(Input material)
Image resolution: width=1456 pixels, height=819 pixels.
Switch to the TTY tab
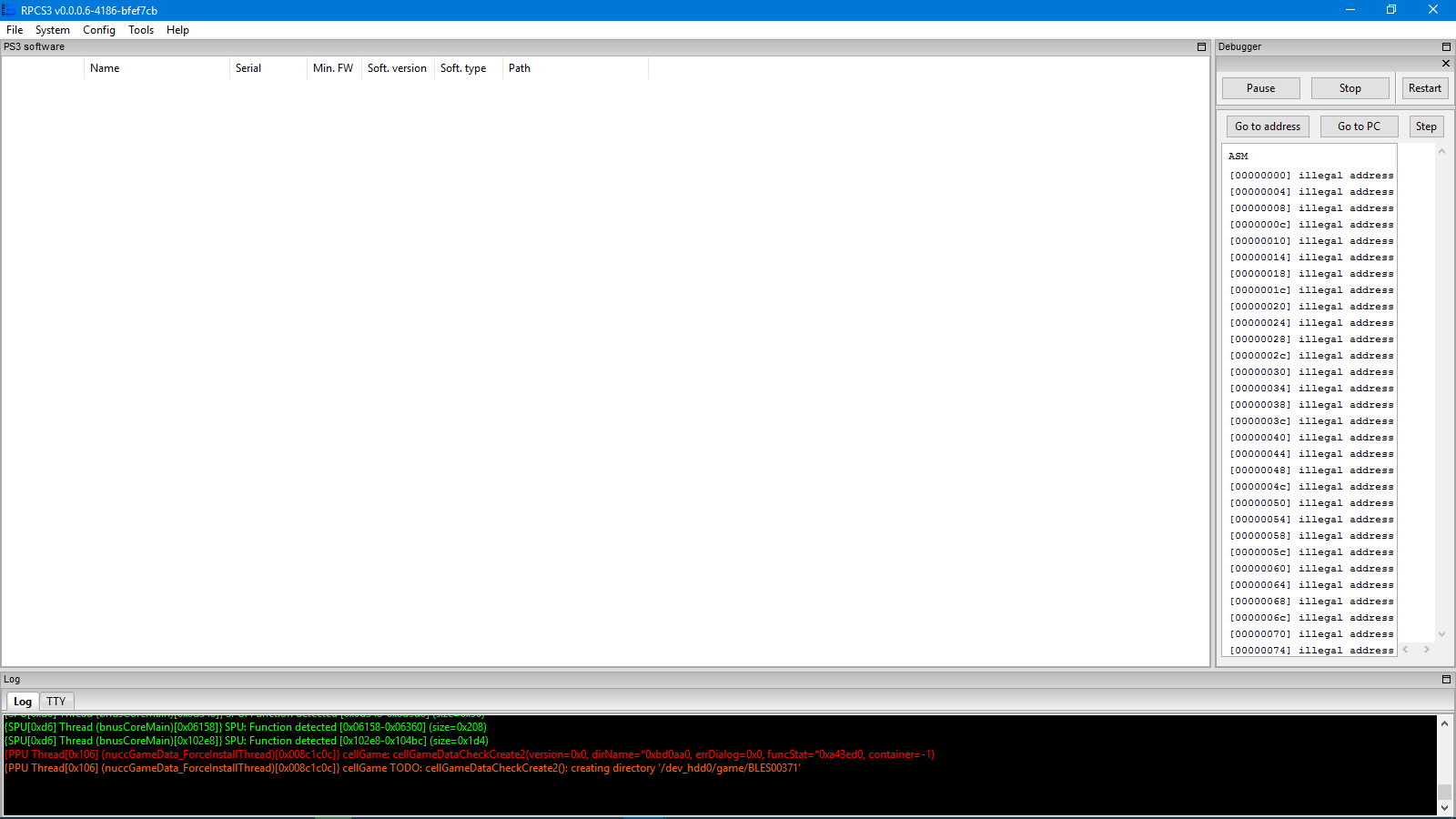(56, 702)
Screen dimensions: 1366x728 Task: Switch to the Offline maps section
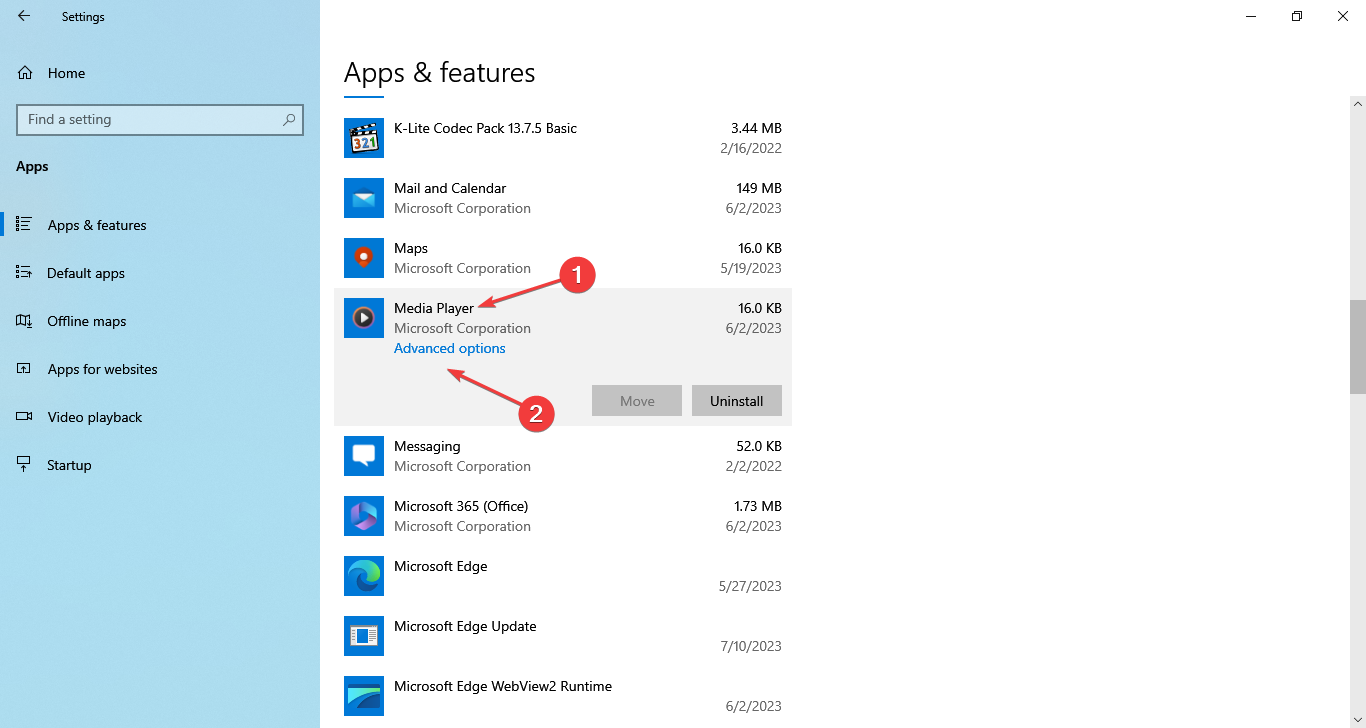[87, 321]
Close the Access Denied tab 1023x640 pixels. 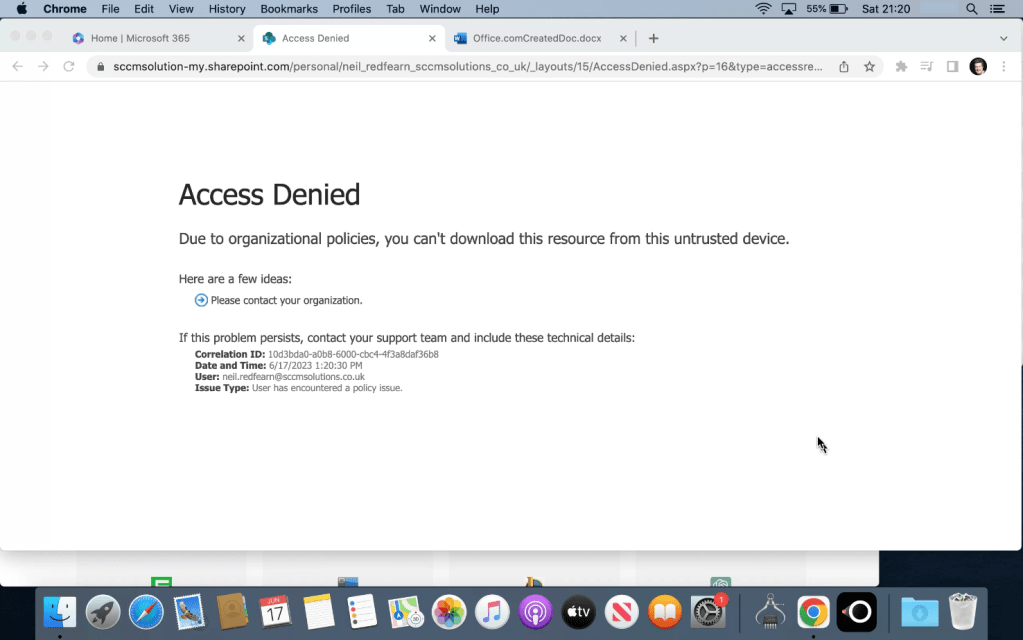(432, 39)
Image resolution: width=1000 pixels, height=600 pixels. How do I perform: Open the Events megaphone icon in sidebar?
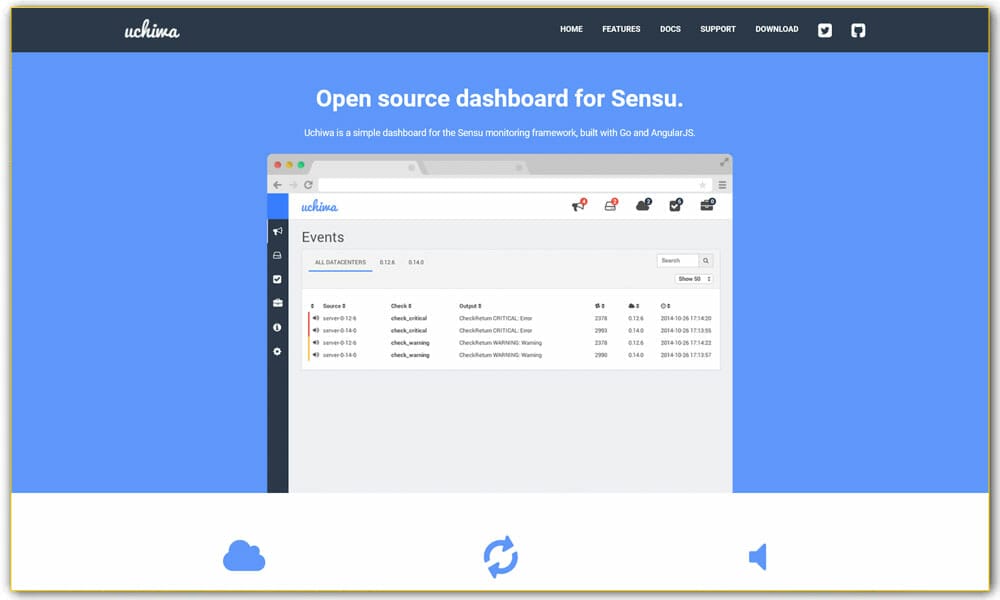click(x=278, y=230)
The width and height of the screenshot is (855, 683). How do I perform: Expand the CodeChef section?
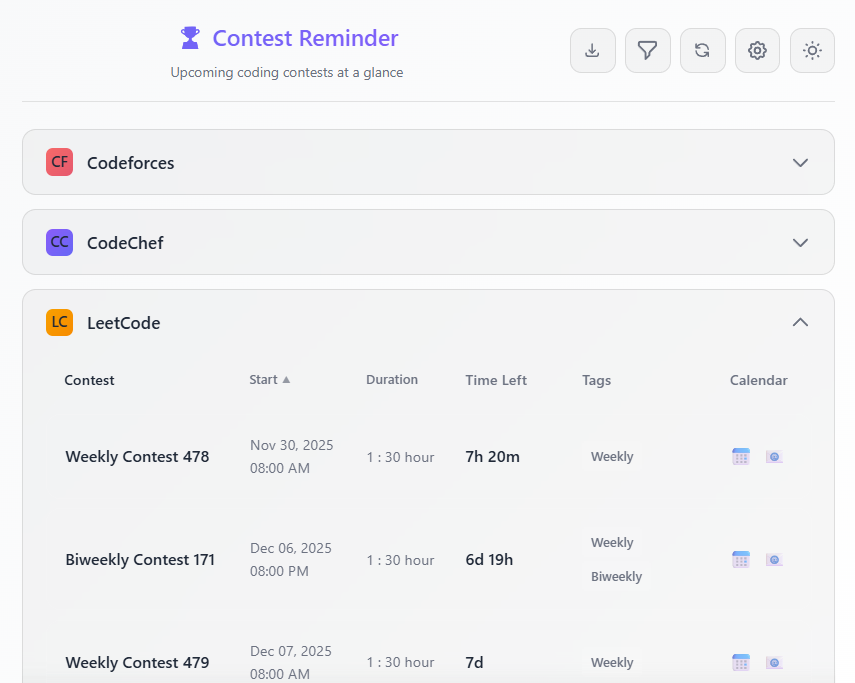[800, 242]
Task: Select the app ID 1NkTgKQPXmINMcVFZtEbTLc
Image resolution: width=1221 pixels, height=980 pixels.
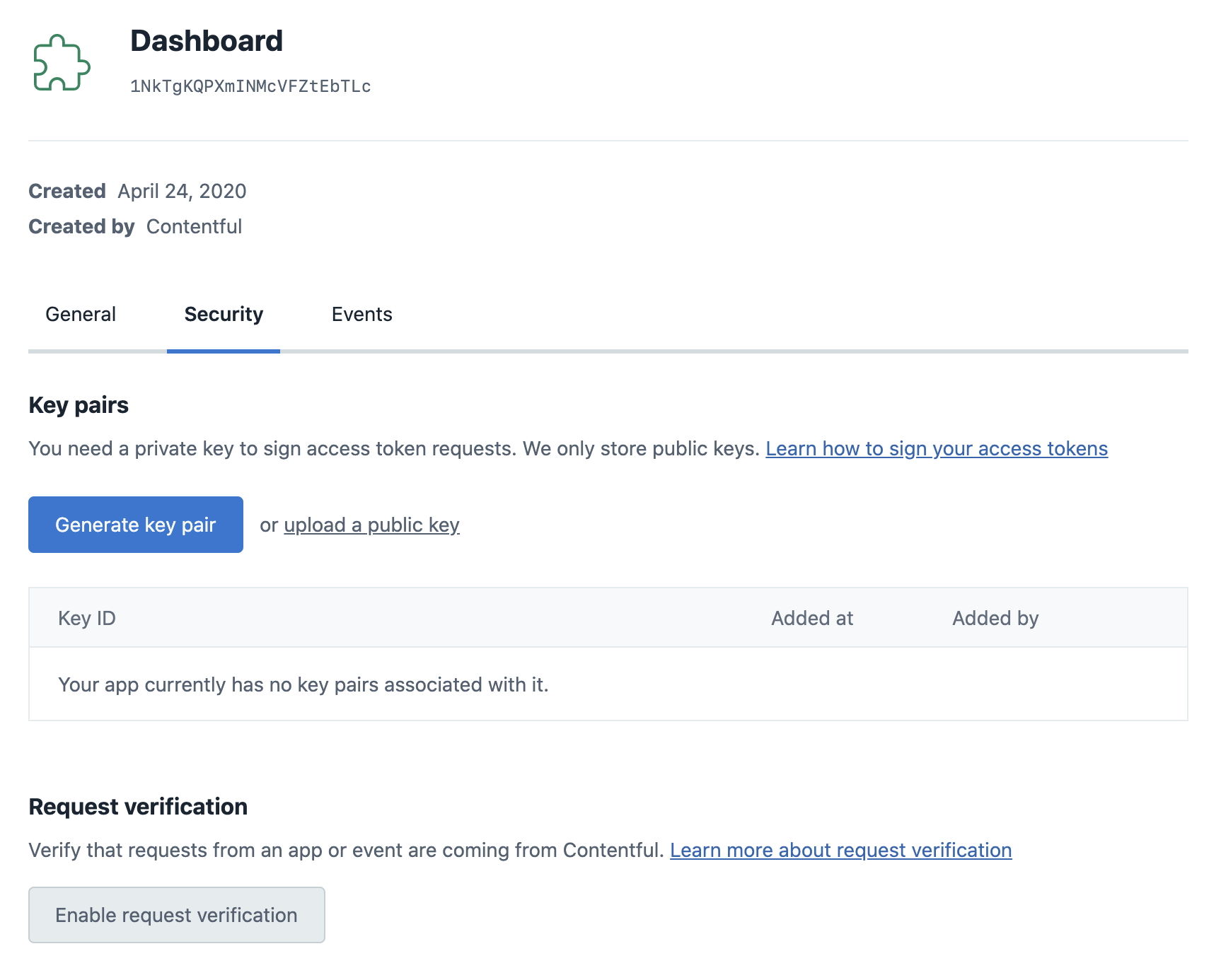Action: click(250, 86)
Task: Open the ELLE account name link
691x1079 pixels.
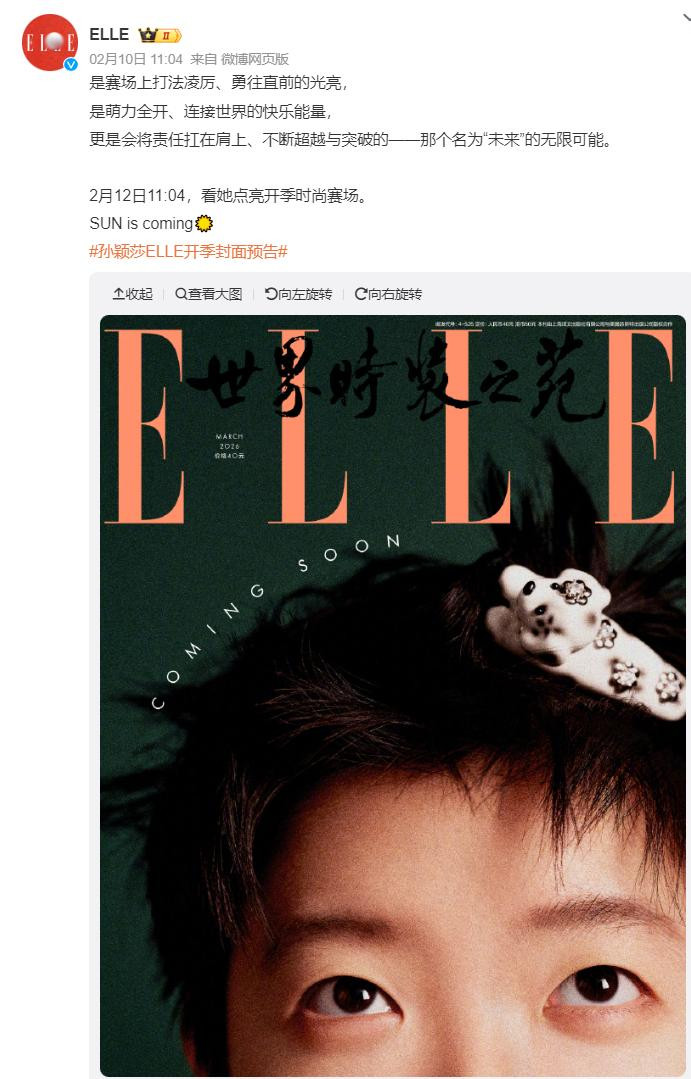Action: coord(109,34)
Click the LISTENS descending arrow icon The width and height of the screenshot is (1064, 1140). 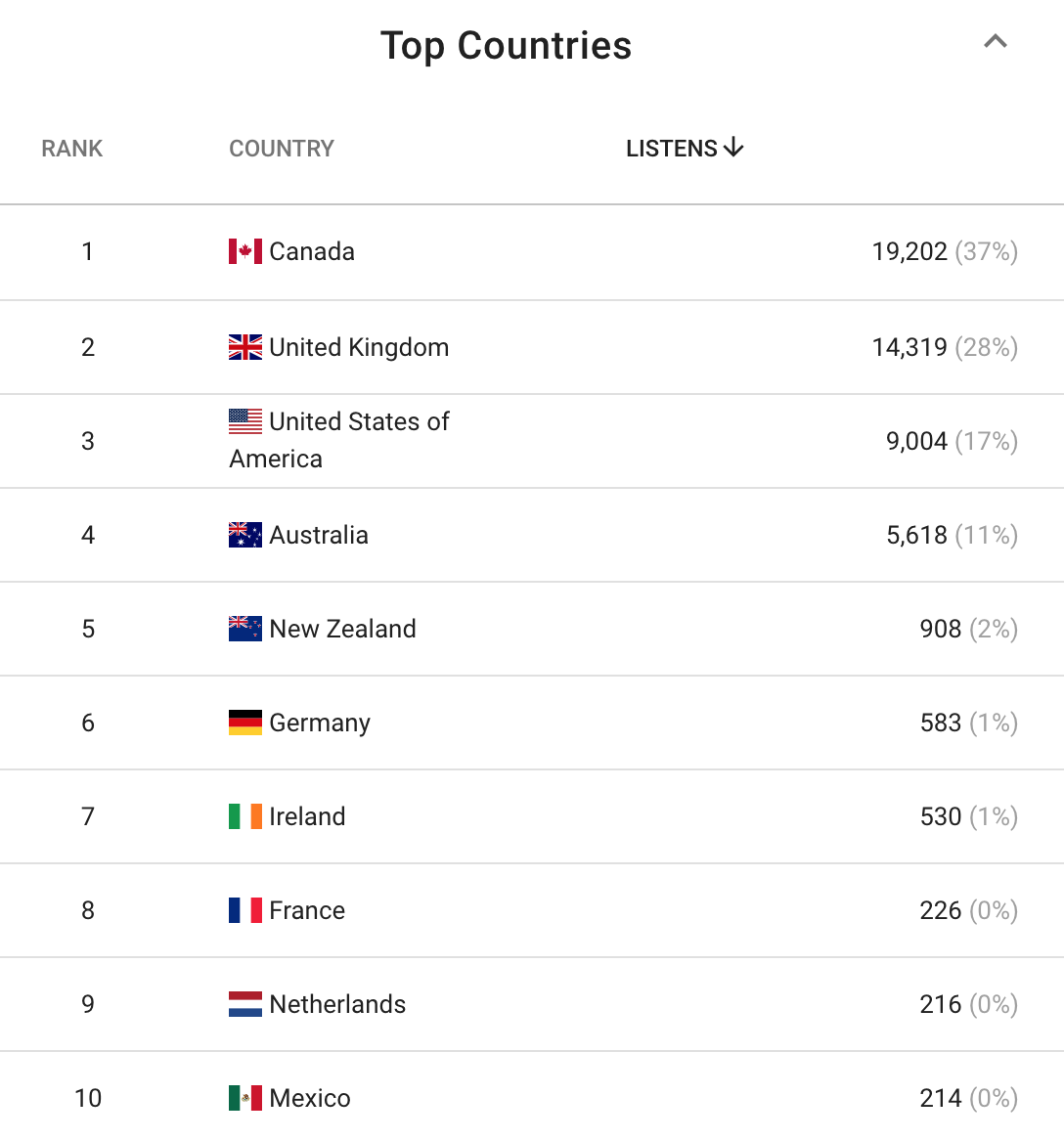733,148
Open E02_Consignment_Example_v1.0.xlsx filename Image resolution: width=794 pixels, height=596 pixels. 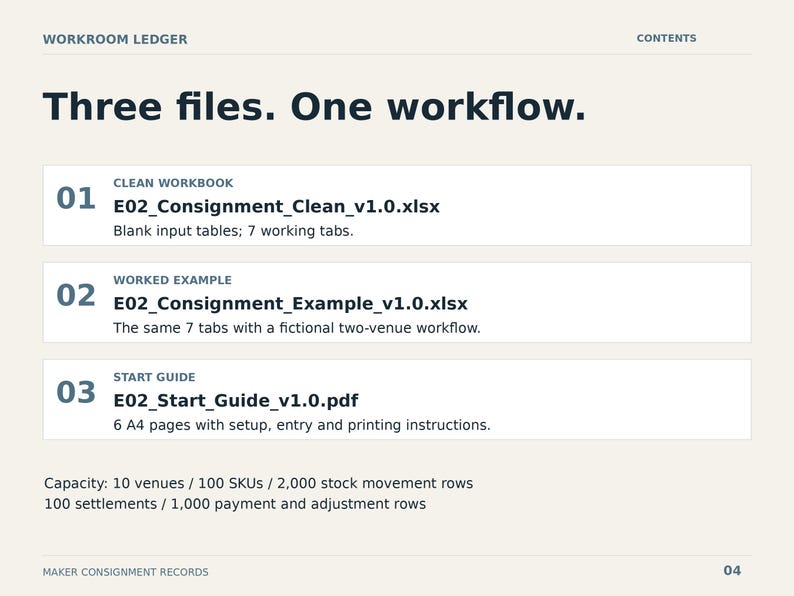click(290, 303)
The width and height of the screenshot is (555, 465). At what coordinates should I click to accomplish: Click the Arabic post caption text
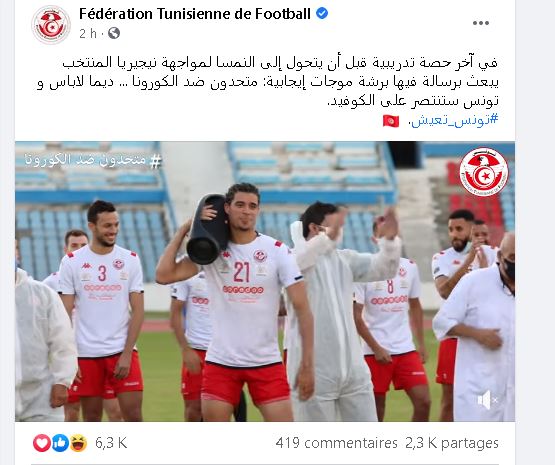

(To do)
Repeat the rows word for word, beginning at the line that contains "Task: Select the" and stopping after the line that contains "Action: coord(109,34)". Leave the pictures out of your answer.

(Answer for the task)
Task: Select the app ID 1NkTgKQPXmINMcVFZtEbTLc
Image resolution: width=1221 pixels, height=980 pixels.
Action: click(250, 86)
Task: Open the ELLE account name link
691x1079 pixels.
Action: coord(109,34)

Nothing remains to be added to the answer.